In questo spettro di strategie si collocano le applicazioni molteplici di i.idro DRAIN, un calcestruzzo studiato da Italcementi per la costruzione di pavimentazioni drenanti, bianche e colorate, a cui può essere aggiunta la funzionalità di raffreddamento. La loro superficie rugosa aumenta i fenomeni di convezione, rimbalzo e diffusione del calore, combinandosi con una elevatissima capacità drenante, 100 volte superiore a quella di un normale terreno.
I “cool materials” sono e saranno materiali sempre più capaci di rispondere alle istanze di oggi? Le loro caratteristiche incrementano l’effetto albedo, riducendo la temperatura al suolo fino a 30 gradi Celsius durante la stagione estiva; consentono il ricircolo continuo dell’aria all’interno della massa cementizia, accelerando il processo di scioglimento di neve e ghiaccio; permettono il deflusso delle acque meteoriche, riducendo ruscellamento e “acqua planing”; restituiscono le acque meteoriche al terreno grazie all’assenza di olii nella loro composizione; consentono la conservazione dell’acqua nel sottosuolo attraverso opportune vasche predisposte al loro trattamento e reimpiego; mantengono stabili nel tempo le proprie caratteristiche fisiche e meccaniche, non subendo deformazioni.
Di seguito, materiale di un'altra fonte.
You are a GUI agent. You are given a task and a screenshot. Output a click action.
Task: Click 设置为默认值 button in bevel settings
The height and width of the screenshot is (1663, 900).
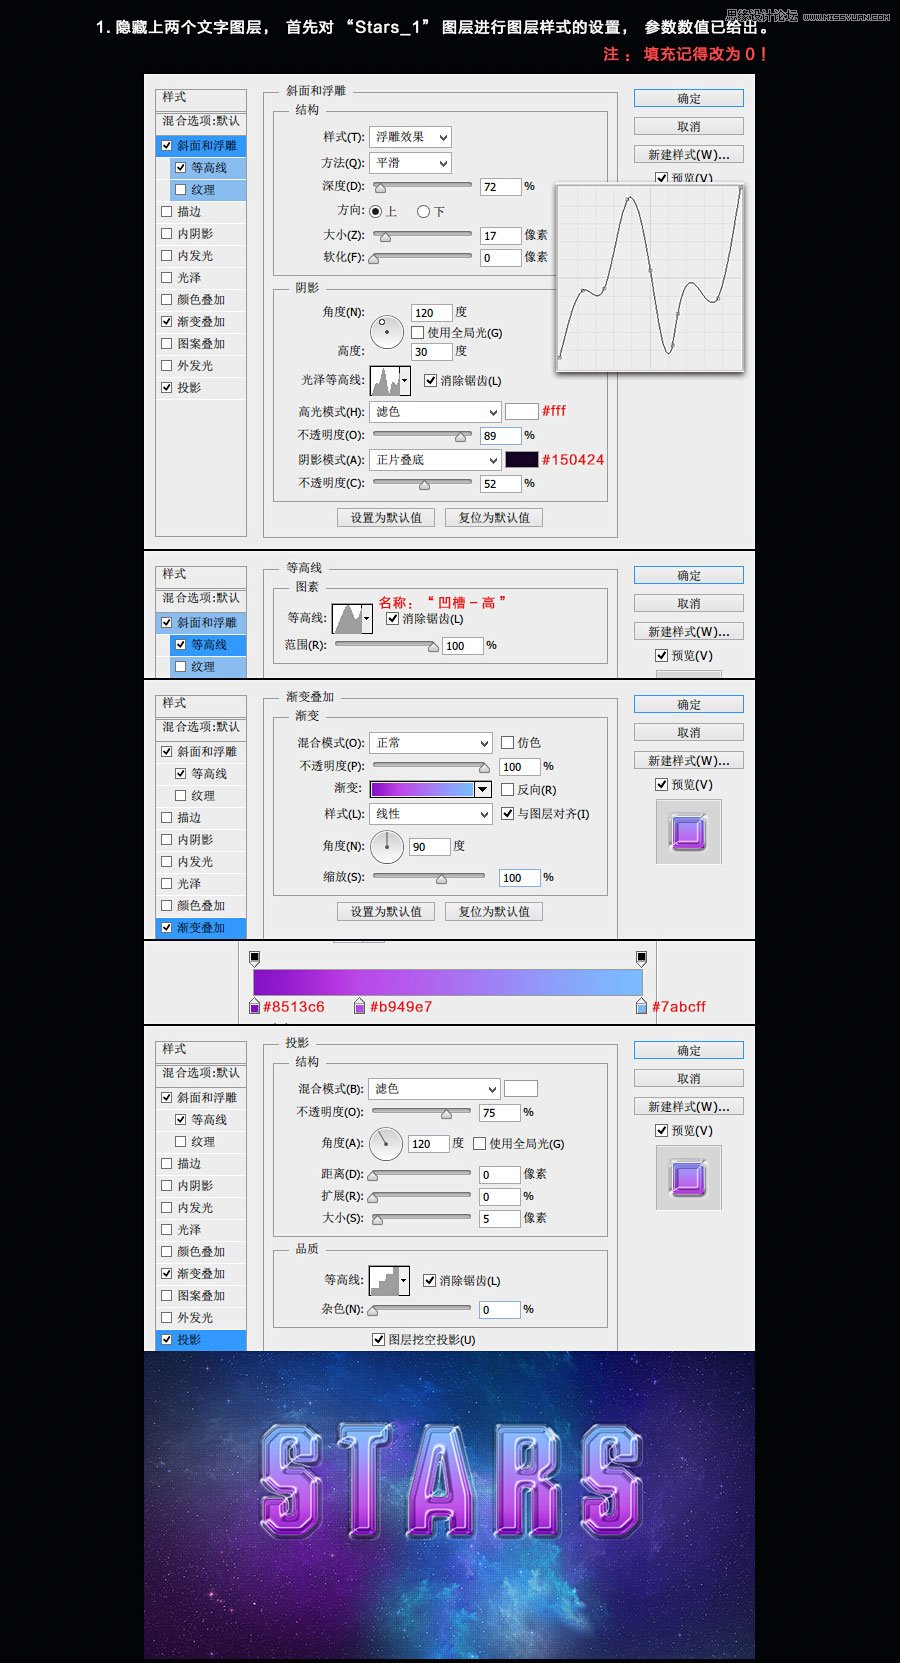click(x=386, y=518)
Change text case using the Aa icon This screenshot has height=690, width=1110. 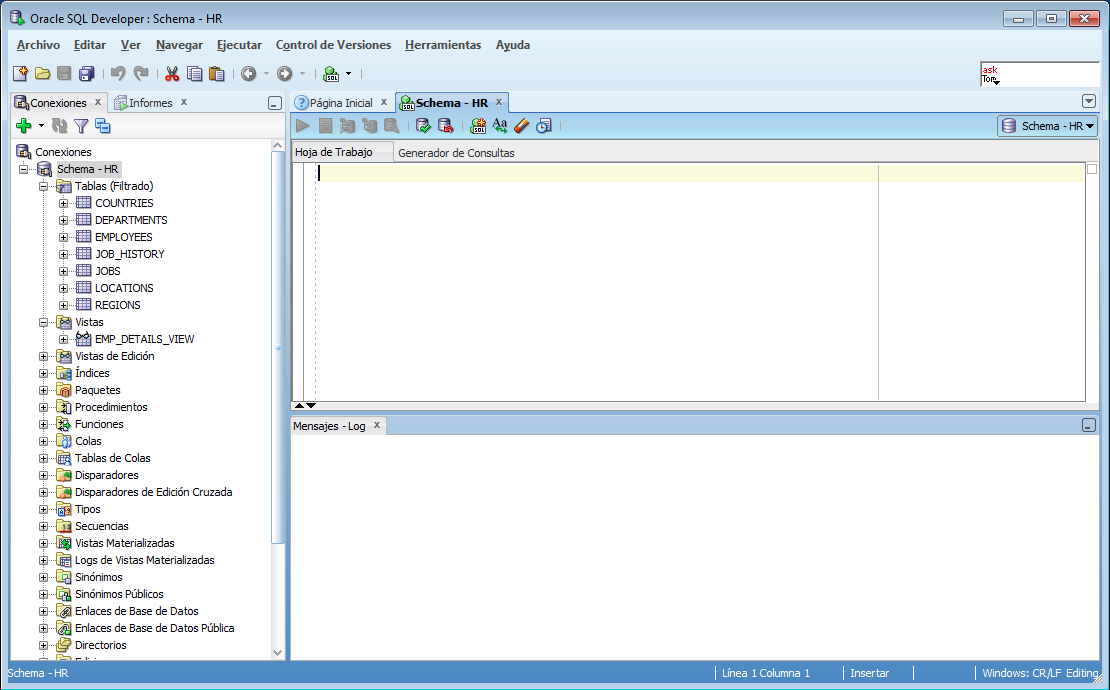pos(499,125)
Il maggiore potere riflettente del calcestruzzo riduce infine i costi di illuminazione delle vie di traffico: una maggiore “luminanza” consente di ridurre il numero di corpi illuminanti o di impiegare lampade a minore illuminamento.
La volontà di offrire una migliore gestione delle risorse delle aree urbane – considerate nel loro insieme di fattori complessi e interdipendenti –, un minore consumo energetico per i sistemi di raffreddamento nelle stagioni estive e nelle regioni a clima caldo e un maggiore comfort urbano consentono ai “cool materials” di fornire un contributo alla migliore vivibilità delle città, di oggi e di domani.